Rewrite as a numbered list, skipping blank lines, the lines from the line with "How do I perform: Click" up to and including the line with "click(x=948, y=67)", and leave the pictures out of your answer.

→ **Given information**:

○ ○ ○

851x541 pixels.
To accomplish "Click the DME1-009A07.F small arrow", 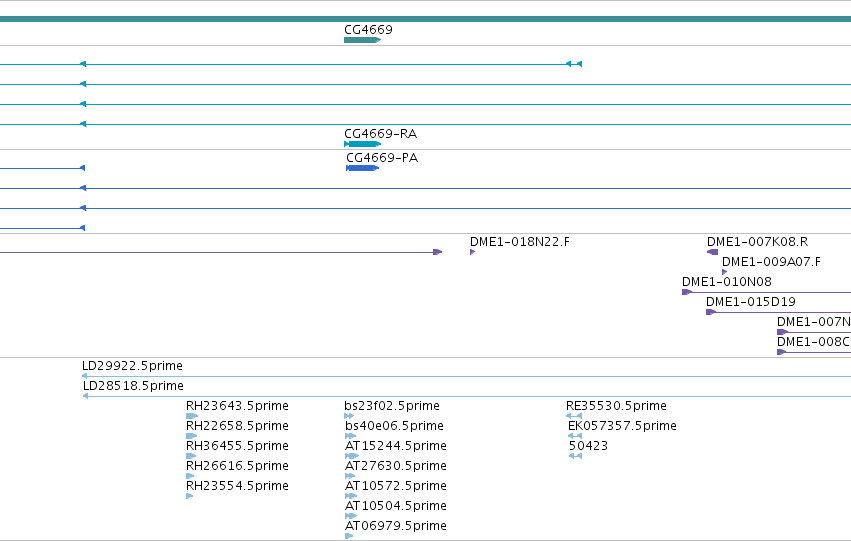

○ ○ ○

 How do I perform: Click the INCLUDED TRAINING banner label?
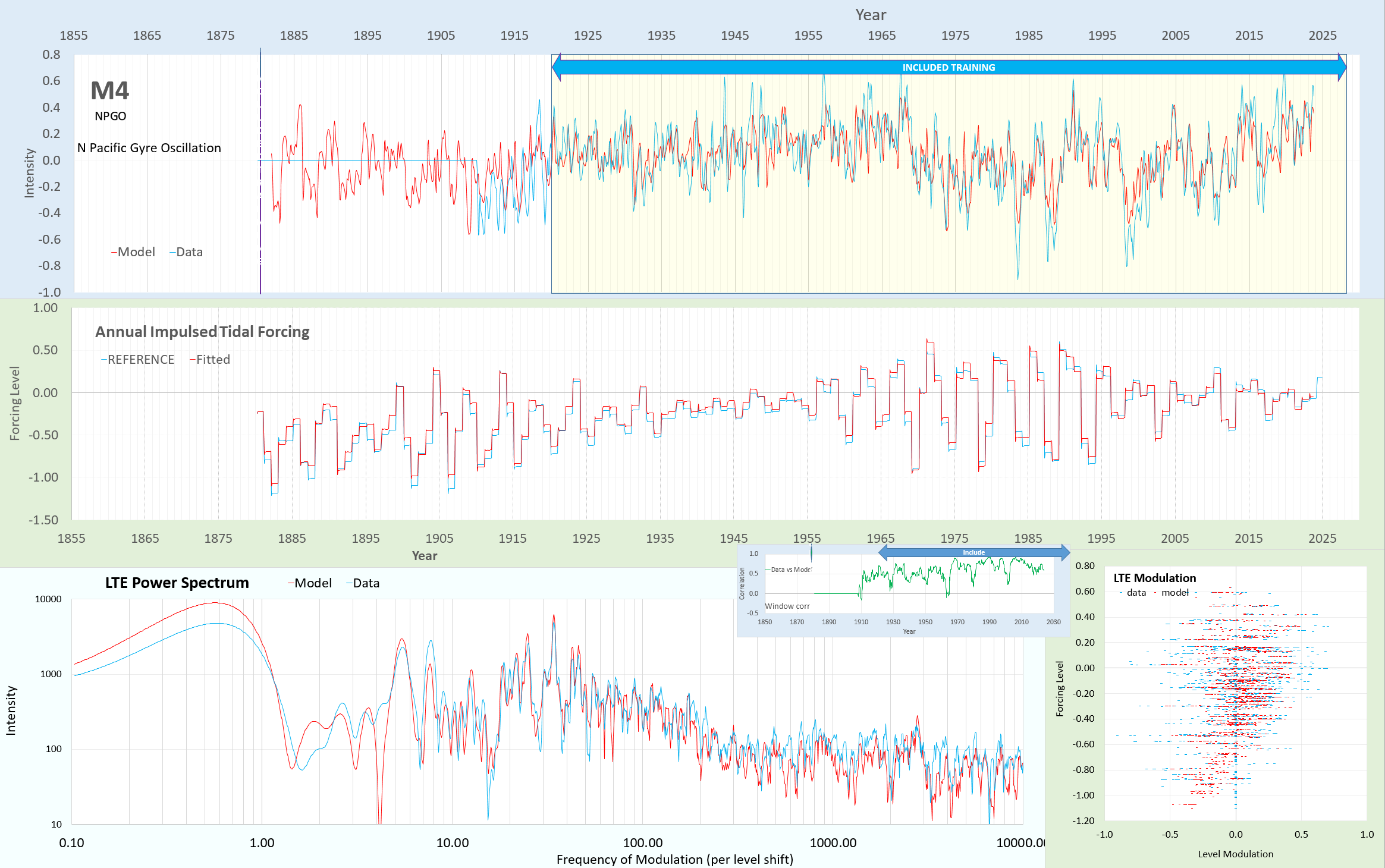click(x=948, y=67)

○ ○ ○

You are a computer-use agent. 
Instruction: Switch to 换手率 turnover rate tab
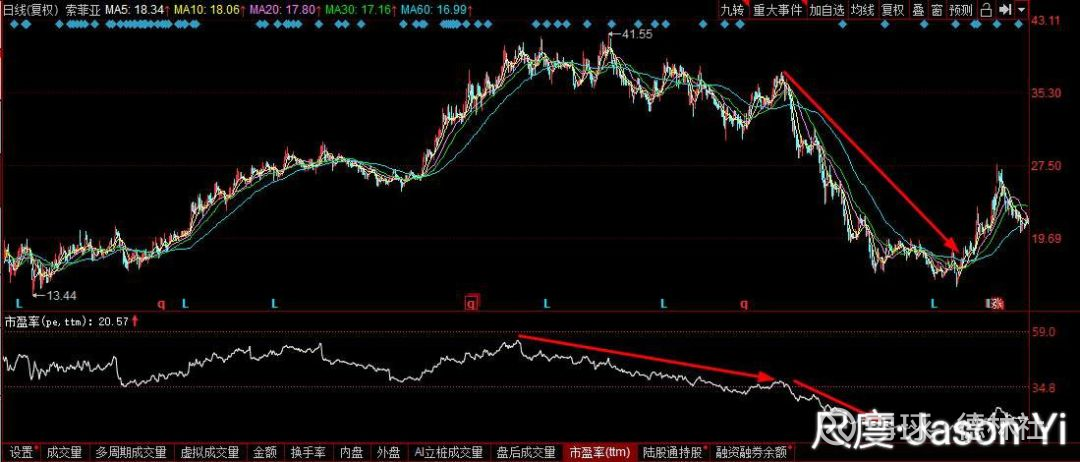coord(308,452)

○ ○ ○

→ **Result of this task**:
1.  How do I perform: Click the INCLUDED TRAINING banner label?
2. click(x=948, y=67)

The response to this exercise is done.